I had previously posted article with versionexplanations of the reasons for the increase in the volume of trowant stones. In short, the reason may be hidden in the presence of bentonite clays in the composition of the rock. When moisture gets inside, the stone slowly, but still increases in size. Rock delamination also occurs on trovants. The same mechanism can be in the case of delamination on blocks of polygonal masonry.

My brief explanation (for those who are reading this article for the first time from a series about polygonal masonry construction technologies): the masonry was molded from plastic masses, geo-concrete (or, according to scientific research, cold fluidolites), which previously emerged from the bowels. Now the bowels are in relative calm and such phenomena do not occur, with rare exceptions, and then in the form of mud volcanoes.

The ancients saw that the rock turns to stone over time (probably on contact with CO2 in the air), first becoming covered with a crust. Because any rock is vapor-permeable, then stone formation also occurred inside, but more slowly. Due to the presence of a certain percentage of bentonite clays in the plastic rock, the stones in the masonry expanded, became convex and the seam between them practically disappeared.

When moisture falls into the pores of the block - if the inner mass has not yet completely petrified - it pressed on the outer layers. And those by that time had already turned into a solid breed, which exfoliated like a shell. In short, something like that.

Blocks of different shades. Perhaps there were several sources of geo-concrete.

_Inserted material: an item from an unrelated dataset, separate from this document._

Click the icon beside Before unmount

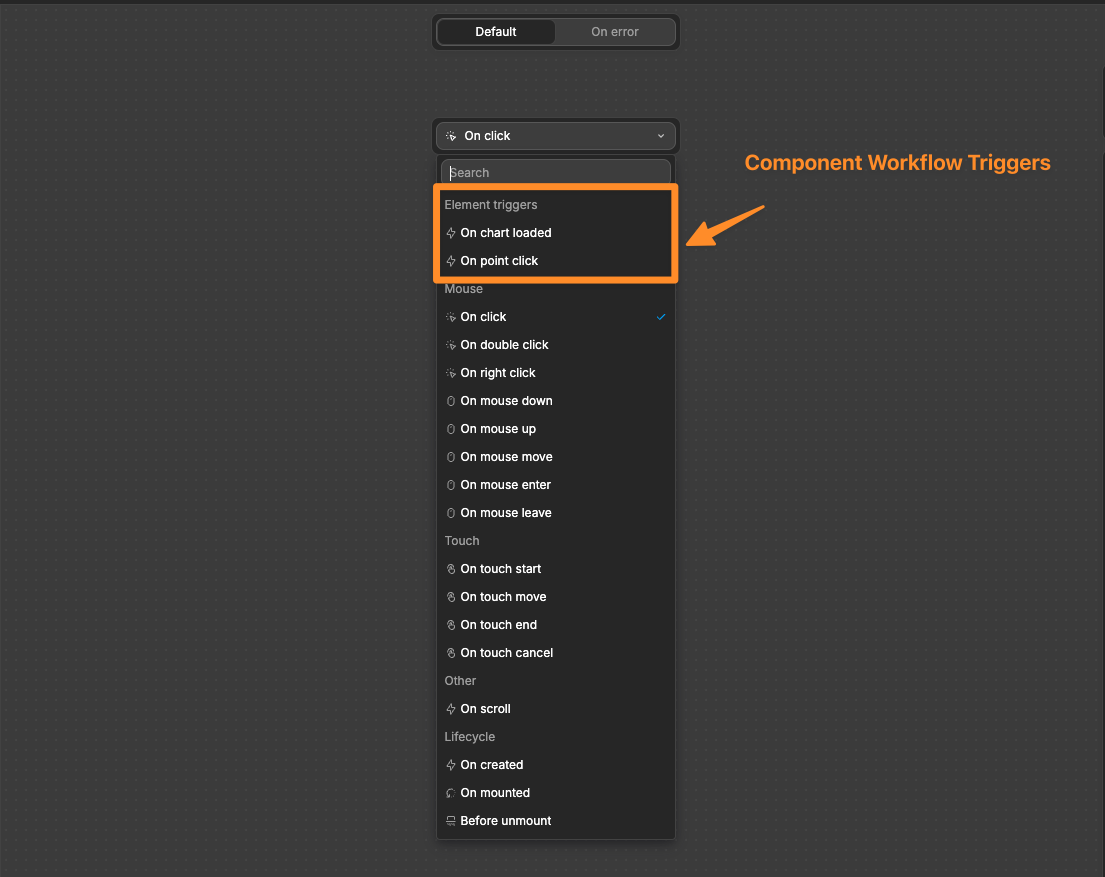452,821
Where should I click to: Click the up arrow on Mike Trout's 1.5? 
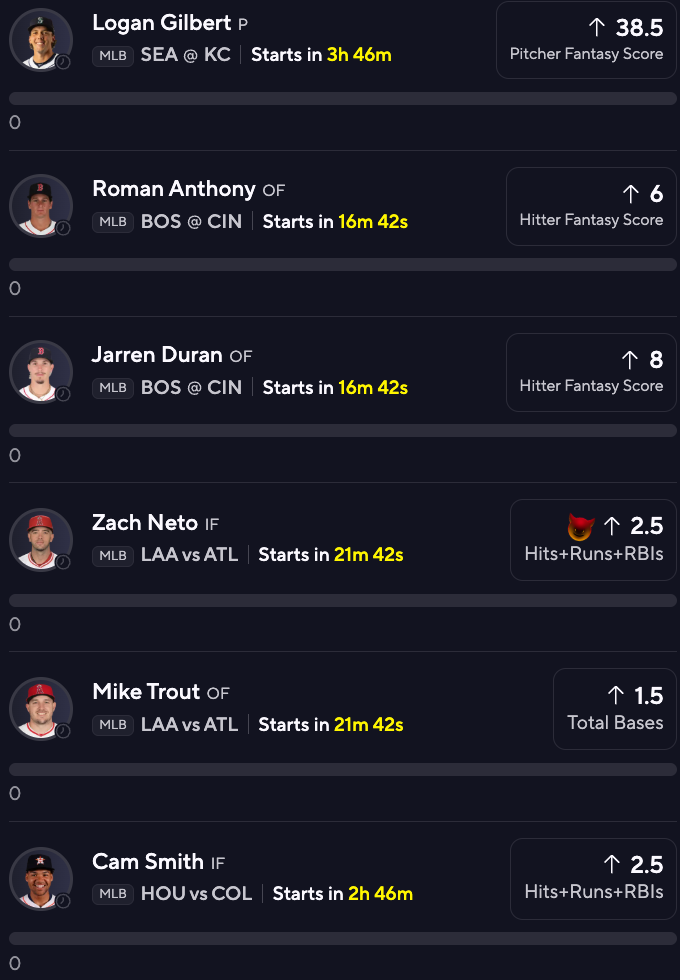tap(616, 695)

This photo gave me another version. It is possible that the formwork in which these blocks were molded (in fact they were shields) was coated with something in the form of ordinary clay (for better separation from the blocks). This is what we do in industrial construction, when concreting buildings - we coat the formwork with a special lubricant.

There was a diffusion of the composition of this clay with geo-concrete to a certain depth. The rock changed its properties, decreased strength, and the thermal volumetric expansion of this layer changed. And with temperature drops, this layer began to peel off gradually. This surface layer even differs in color from the rock inside. It is more clayey.

This is one more proof in the piggy bank of the version about the technology of forming such masonry from natural geo-concrete.